17. The HSV virion of claim 1 , wherein said targeting domain targets a neoplastic cell.

18. The HSV virion of claim 17, further comprising a transgene of interest that encodes a gene product that is cytotoxic or cytostatic to neoplastic cells.

19. The HSV virion of claim 17, wherein the amplicon component of said virion is intrinsically cytotoxic to neoplastic cells.

20. The HSV virion of claim 17, wherein the herpes virus component of said virion is intrinsically cytotoxic to neoplastic cells.

21. The HSV virion of claim 18, wherein said transgene of interest encodes a product capable of activating or enhancing a chemotherapeutic agent, a cytokine gene, a tumor suppressor gene, or a tumoricidal gene selected from the group consisting of diptheria toxin, pseudomonas toxin, anti-angiogenesis genes, tumor vaccination genes, radiosensitivity genes, antisense RNA, or ribozymes.

22. The HSV virion of claim 1 , wherein said targeting domain encodes

IL-4, EGFRvIII, heregulin, DF3/MUC1, or prostate specific membrane antigen (PSMA).

23. The herpes simplex virus amplicon vector of claim 10, wherein said targeting domain is determined using phage display technology.

24. The HSV- 1 amplicon plasmid pCONGA.

25. The HSV- 1 amplicon plasmid pCONGAH.

26. The HSV-1 amplicon plasmid pCONGA4.

27. A method of selectively targeting a cell by administering the HSV virion of claim 1.

28. A method of selectively targeting a cell using the HSV virion of claim 2.

29. A method of selectively targeting a neoplastic cell using the HSV virion of claim 17.
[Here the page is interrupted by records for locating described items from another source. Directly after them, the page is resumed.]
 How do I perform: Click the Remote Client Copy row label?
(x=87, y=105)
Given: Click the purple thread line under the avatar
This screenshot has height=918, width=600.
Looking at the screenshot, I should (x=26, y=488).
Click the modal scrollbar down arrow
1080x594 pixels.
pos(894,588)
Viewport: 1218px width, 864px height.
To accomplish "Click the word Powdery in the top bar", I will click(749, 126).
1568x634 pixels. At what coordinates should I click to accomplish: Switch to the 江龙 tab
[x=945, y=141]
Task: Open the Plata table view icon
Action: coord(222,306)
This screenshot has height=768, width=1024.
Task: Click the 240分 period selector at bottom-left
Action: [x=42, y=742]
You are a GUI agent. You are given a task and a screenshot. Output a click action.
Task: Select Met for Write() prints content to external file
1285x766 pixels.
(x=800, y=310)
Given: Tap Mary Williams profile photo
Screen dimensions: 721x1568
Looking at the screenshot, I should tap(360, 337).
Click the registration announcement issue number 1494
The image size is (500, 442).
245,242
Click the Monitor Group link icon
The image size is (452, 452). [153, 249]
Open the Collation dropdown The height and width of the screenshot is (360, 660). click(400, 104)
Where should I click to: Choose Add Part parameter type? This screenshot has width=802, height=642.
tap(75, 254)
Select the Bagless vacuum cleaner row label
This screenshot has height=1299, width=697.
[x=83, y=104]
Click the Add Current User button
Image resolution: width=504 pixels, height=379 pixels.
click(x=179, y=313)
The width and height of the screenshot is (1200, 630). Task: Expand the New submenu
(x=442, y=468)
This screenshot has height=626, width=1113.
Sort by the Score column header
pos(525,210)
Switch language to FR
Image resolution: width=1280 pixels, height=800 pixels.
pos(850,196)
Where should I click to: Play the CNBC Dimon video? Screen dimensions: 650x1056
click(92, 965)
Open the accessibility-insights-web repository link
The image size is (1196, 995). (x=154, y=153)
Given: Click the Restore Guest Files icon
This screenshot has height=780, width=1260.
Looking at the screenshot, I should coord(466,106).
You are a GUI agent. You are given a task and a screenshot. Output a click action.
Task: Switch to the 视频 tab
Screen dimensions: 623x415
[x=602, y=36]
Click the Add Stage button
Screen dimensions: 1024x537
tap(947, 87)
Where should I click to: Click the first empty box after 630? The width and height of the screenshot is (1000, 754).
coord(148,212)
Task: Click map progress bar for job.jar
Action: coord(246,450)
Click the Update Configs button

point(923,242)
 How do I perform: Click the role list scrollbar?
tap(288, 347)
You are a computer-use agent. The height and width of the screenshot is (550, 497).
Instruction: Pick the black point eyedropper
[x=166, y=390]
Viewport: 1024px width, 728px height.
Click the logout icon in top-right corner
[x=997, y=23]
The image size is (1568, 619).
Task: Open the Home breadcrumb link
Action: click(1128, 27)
30. A method of selectively targeting a neoplastic cell using the HSV virion of claim 18.

31. A method of selectively targeting a neoplastic cell using the HSV virion of claim 19.

32. A method of selectively targeting a neoplastic cell using the HSV virion of claim 20.

33. A method of selectively targeting a neoplastic cell using the HSV virion of claim 21.

34. A method of selectively targeting a neoplastic cell using the

HSV virion of claim 26.

35. The method of claim 20, wherein said neoplastic cell is derived from a central nervous system tumor.

36. The method of claim 35, wherein said neoplastic cell is from a glioblastoma.

37. The method of claim 29, wherein said neoplastic cell is derived from a breast cancer.

38. A method of producing an HSV amplicon producer cell line using the HSV virion of claim 14, along with an appropriate antibiotic for selection.

39. The method of claim 38, wherein said antibiotic is G418.